Microsoft Chief Operating Officer Kevin Turner made hay with these figures in a keynote speech to a Microsoft Worldwide Partner Conference (WPC) audience Wednesday morning, according to bloggers who documented the presentation.

The company points to customers who have recently made a wholesale swap-out of VMware virtualization products in favor of Hyper-V, such as Pella Windows and Doors.

Pella Corp., which has done case studies with Microsoft in the past, chose VMware in 2004 because at that time it had superior virtualization software.

"From 2004 to 2008, we believed VMware was the better product -- more features, more effective, better scalability," said Jim Thomas, Pella's director of IT operations. Still, Microsoft remained one of the company's "key IT partners," and Thomas pledged to keep an open mind about Hyper-V.

When the features in Windows Server 2008 R2 Hyper-V and the Windows Server 2012 Hyper-V roadmap matched up with VMware vSphere, Hyper-V was able to meet the 30:1 consolidation ratio that Pella needed.
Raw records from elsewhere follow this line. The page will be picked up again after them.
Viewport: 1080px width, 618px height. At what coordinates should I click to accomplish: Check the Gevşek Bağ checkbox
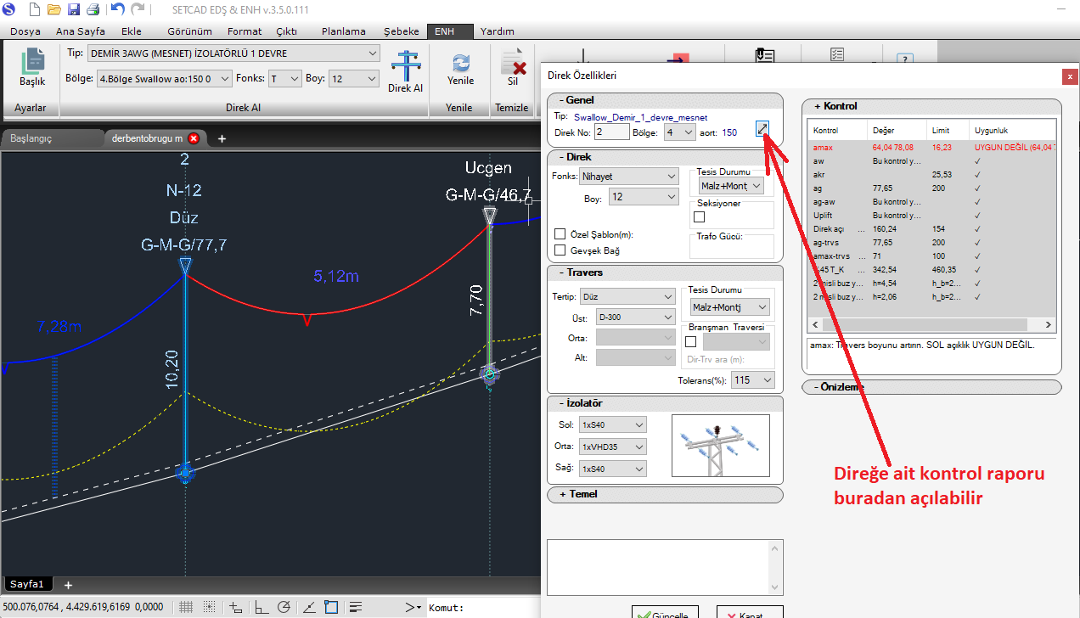(x=560, y=250)
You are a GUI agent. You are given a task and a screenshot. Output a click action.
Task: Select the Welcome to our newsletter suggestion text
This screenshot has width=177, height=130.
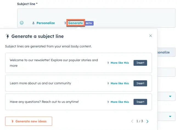pos(54,63)
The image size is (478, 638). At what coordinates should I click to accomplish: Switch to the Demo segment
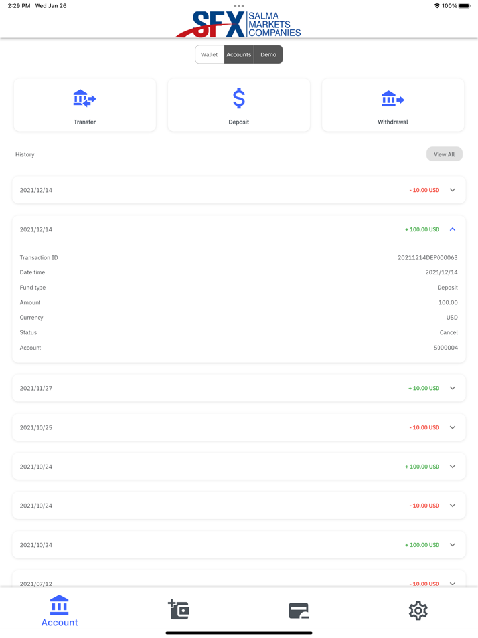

Ultimately, it wasn't Hyper-V itself, but the new integration of the System Center suite that convinced Thomas to adopt Hyper-V. His administrators were already familiar with parts of the suite, including Configuration Manager and Operations Manager, and if Pella was going to move to a private and eventually hybrid cloud with Microsoft, it seemed wise to standardize on Hyper-V as well.

"VMware clearly sold us a good product," he added. "But we don't have the same relationship with VMware that we do with Microsoft."

No sea change for virtualization market share -- yet

Meanwhile, most enterprises stand up mixed-hypervisor environments rather than completely dropping one product for another.

One Fortune 300 company on the West Coast is conducting a proof of concept with Microsoft's Azure public cloud as well as with System Center Virtual Machine Manager (SCVMM) for non-production workloads.

"We have a very large investment in VMware, but we have a much larger partnership with Microsoft," said Christian Metz, systems administrator at a West Coast-based company. Thus, when it came to experimenting with things like the public private clouds for test and development, "Microsoft came in and offered a lot of cool stuff, a lot of consultant help, a lot of freebies, and VMware just didn't quite match that," Metz said.

Still, the company remains firmly based on VMware for production workloads, and Metz expects to keep VMware in production and Hyper-V in test and development, through at least 2015.

"It can be a huge effort to migrate 3,500 VMs," he said.

Furthermore, IDC analysts cautioned that the data doesn't indicate any kind of major swap-out of vSphere for Hyper-V in the market.

"Hyper-V is taking a little bit of the growth, a little bit of the share away from other platforms, but it doesn't mean that VMware is declining in terms of revenue or number of licenses shipped," said Gary Chen, research manager for enterprise virtualization software at Framingham, Mass.-based IDC.

If the virtualization market is a big pie, the size of the slices each vendor takes relative to one another continues to change, Chen explained.

But "the pie keeps getting bigger. [VMware] is not losing units, they're not experiencing negative growth … in an absolute view, both of those platforms are still growing," he said.

One fact remains without doubt: Microsoft has gotten more aggressive in its messaging around Hyper-V as it gears up for the launch of Windows Server 2012 in September. Also announced this week at WPC was a new "Switch to Hyper-V" program that trains channel partners to take out VMware installations in customer data centers.

"With Windows Server 2012, I think you'll see Hyper-V's numbers grow much faster," Chen said.

VMware did not comment as of press time.